FĂŒr PaukenschlĂ€ge sorgt die Nominierung des EM-Kaders. Zum einen verkĂŒndet MatthĂ€us dabei einen Wechsel zwischen den Pfosten, so geht der Ex-Gladbacher Marc-AndrĂ© ter Stegen anstelle Manuel Neuers als Nummer eins in das Turnier. Zum anderen taucht der DFB-Coach selbst auf der Meldeliste auf. „Es hat sich einfach niemand anderes fĂŒr die Libero-Position aufgedrĂ€ngt“, begrĂŒndet MatthĂ€us die wohl grĂ¶ĂŸte Überraschung seit David Odonkor 15 Jahre zuvor.

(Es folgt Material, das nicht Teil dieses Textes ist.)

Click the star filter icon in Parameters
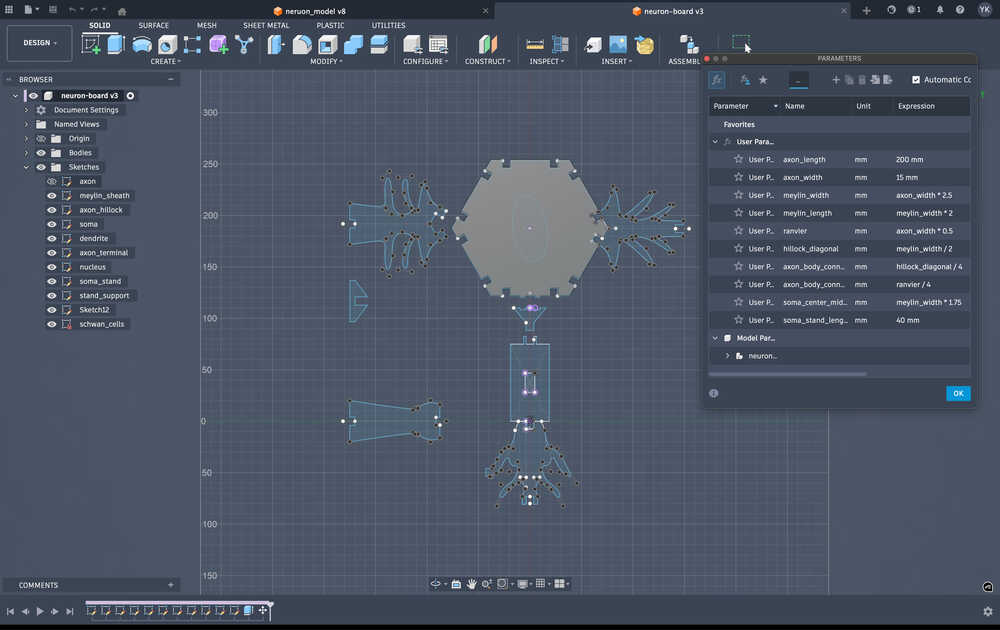 (x=763, y=80)
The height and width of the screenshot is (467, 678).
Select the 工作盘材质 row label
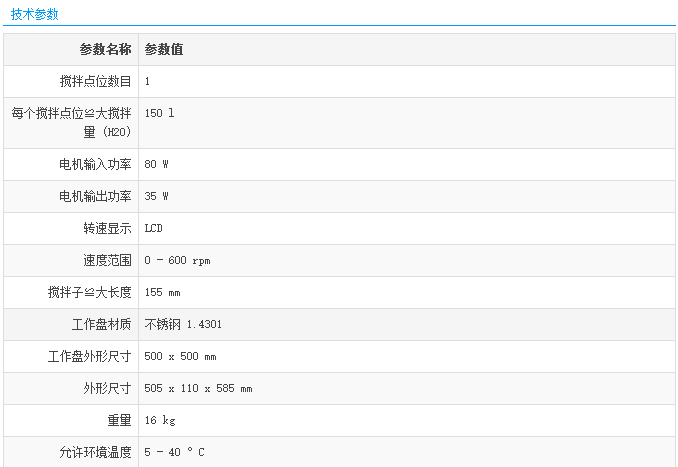pos(101,324)
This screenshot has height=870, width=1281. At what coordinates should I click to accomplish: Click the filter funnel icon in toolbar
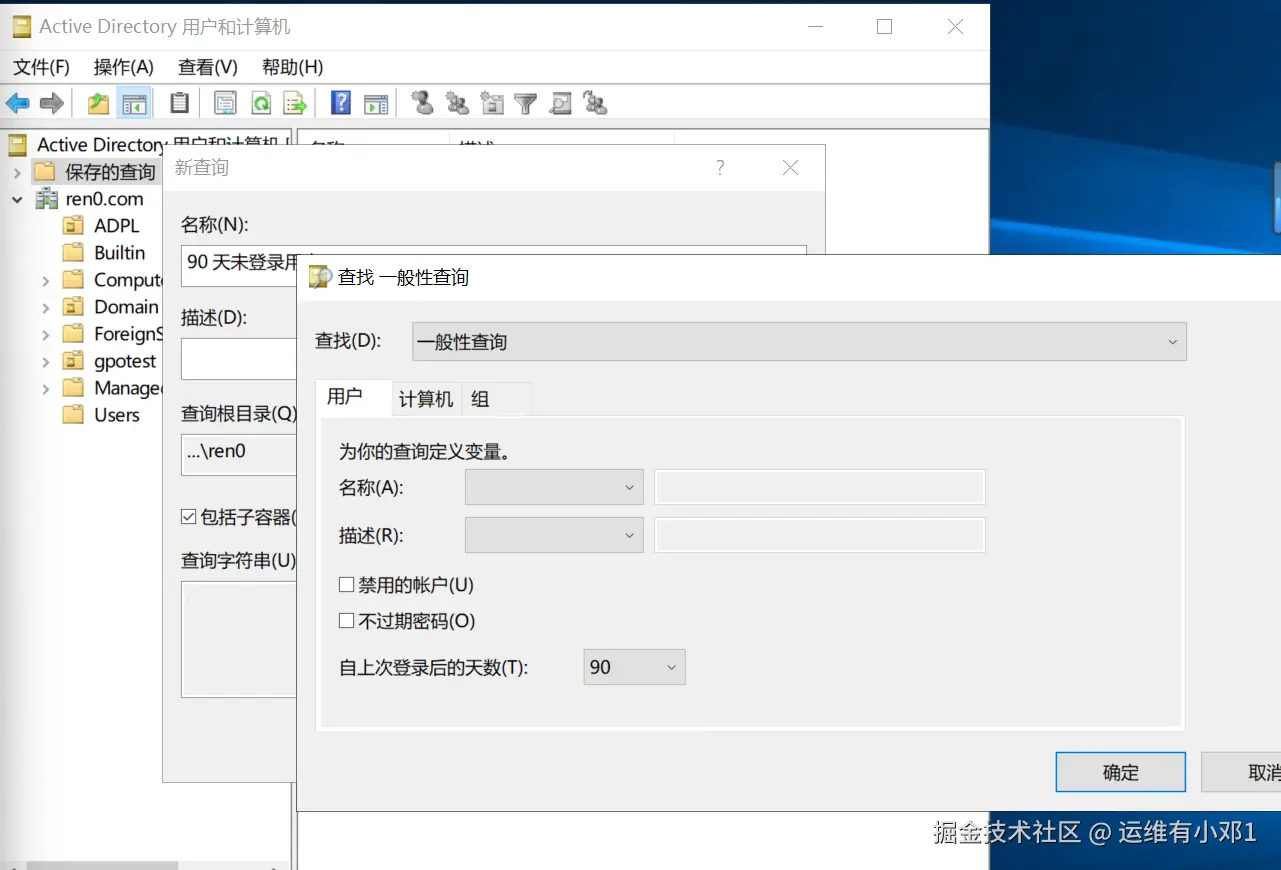526,103
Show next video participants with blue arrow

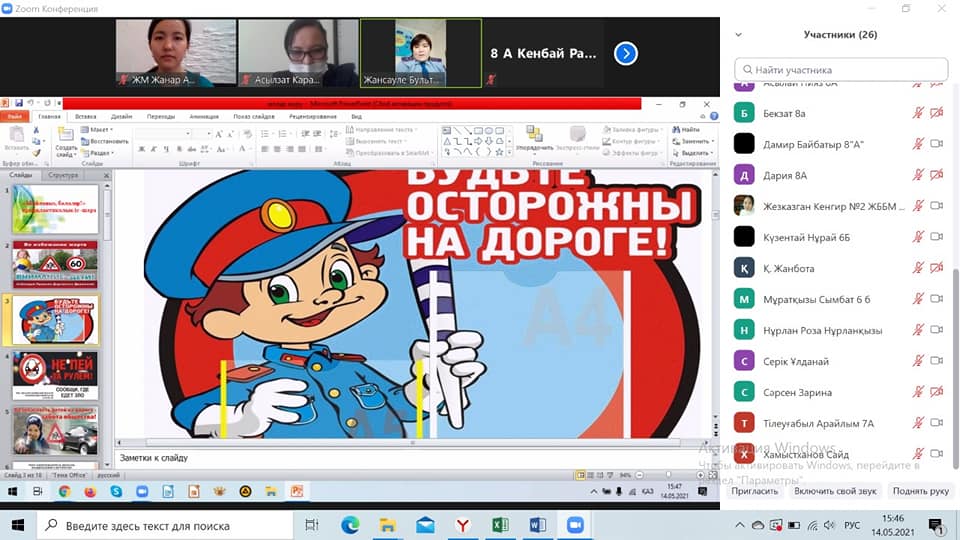click(626, 53)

Die Vorbereitung gerĂ€t zur Farce. Die Mannschaft wird in Taufkirchen bei MĂŒnchen einquartiert, „um Anreisewege so kurz wie möglich zu halten“, wie es offiziell heißt. Es hĂ€ufen sich aber die Skandale. Zahlreiche Spieler werden spĂ€t in der Nacht im P1 gesichtet. Ein Spieler soll sich volltrunken gar die Hose runter gezogen und vor den GĂ€sten entblĂ¶ĂŸt haben. Experte Stefan Effenberg spricht von einem ungeheuerlichen Vorfall, den es unter ihm nie gegeben hĂ€tte. In Spielerkreisen werde das Trainingslager „Saufkirchen“ genannt, schreibt der ‚kicker‘.

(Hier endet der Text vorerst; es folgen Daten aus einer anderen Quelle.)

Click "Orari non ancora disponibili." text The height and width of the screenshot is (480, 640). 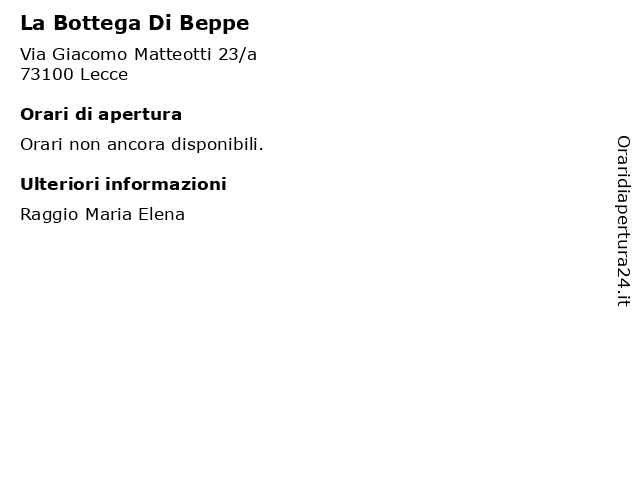(x=142, y=144)
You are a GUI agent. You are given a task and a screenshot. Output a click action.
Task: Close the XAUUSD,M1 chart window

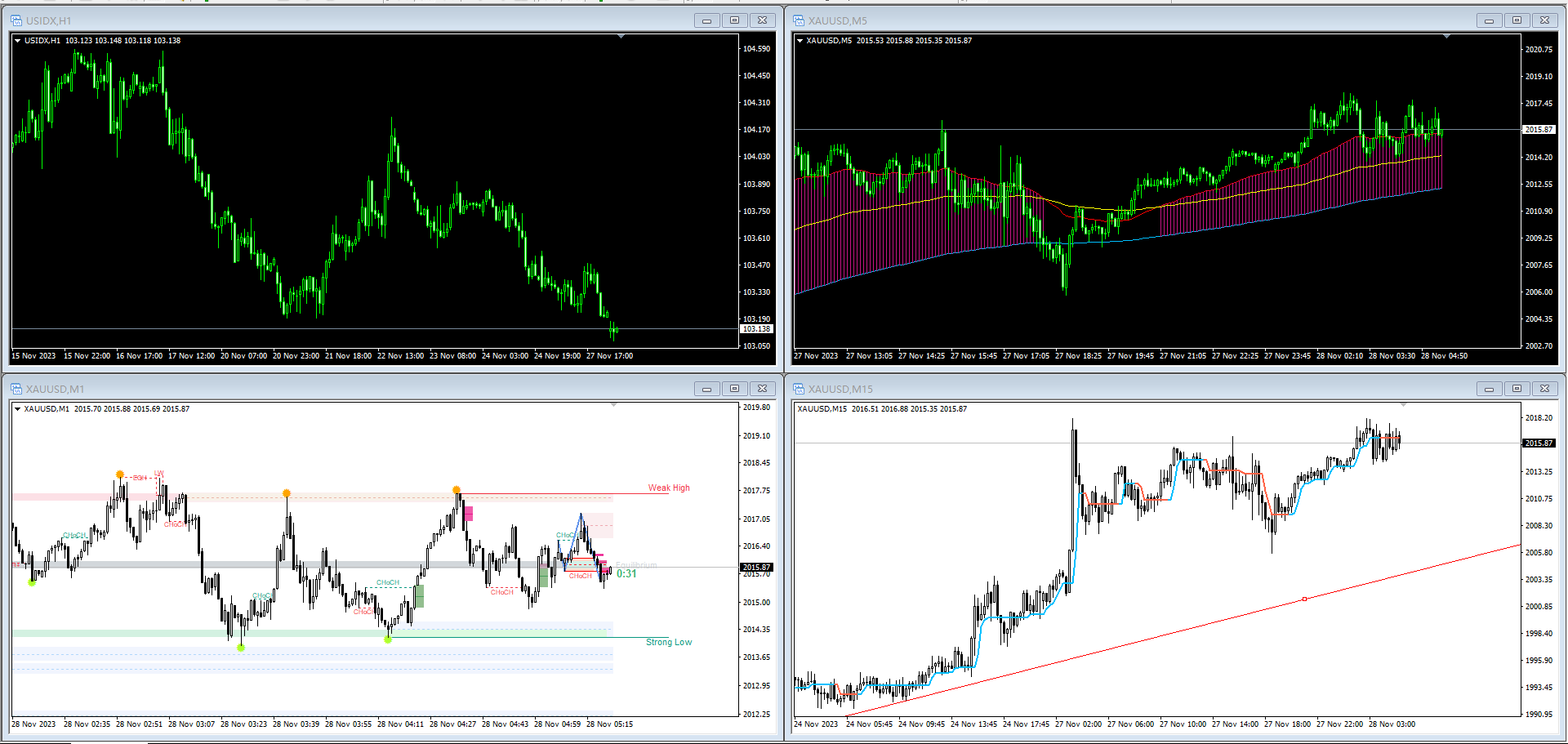tap(762, 389)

Dementsprechend sind dann auch die Darbietungen gegen Frankreich, Portugal und die dank der Playoffs qualifizierten IslĂ€nder. Sie erinnern stark an die EM 2000. Ein mickriges Tor, ein magerer Punkt und MatthĂ€us sowie Ballack mittendrin. Der deutsche Fußball ist mal wieder am tiefsten Tiefpunkt angelangt. Wer hĂ€tte das nach Löws Ablösung geahnt. MatthĂ€us versucht sich zu verteidigen: „Bei der Weltmeisterschaft nach der schlechten EM 2000 standen wir im Finale. Das verspreche ich diesmal auch!“

Beim DFB herrscht große Aufruhr. Rudi Völler steht diesmal im Übrigen nicht als Aufbauhelfer zur VerfĂŒgung. Eine WeiterbeschĂ€ftigung MatthĂ€us‘ komme dennoch unter keinen UmstĂ€nden in Frage, so Keller. „Nicht einmal als Greenkeeper“, haut der DFB-PrĂ€sident in ungewohnter Deutlichkeit raus. Die Amtszeit des nun 153-fachen Nationalspielers als Trainer endet nichtsdestotrotz. Letztlich soll es Horst Hrubesch richten, der vom HSV geholt wird. „Wir brauchen einfach mal ein neues Gesicht und frische Ideen“, so Keller.

Doch wer den neuen, alten ‚Sky‘-Experten Lothar MatthĂ€us kennt, weiß, dass der auch nach einem solchen RĂŒckschlag den Sand nicht in den Kopf steckt. Manchmal fehlt eben nur „a little bit lucky“ und so.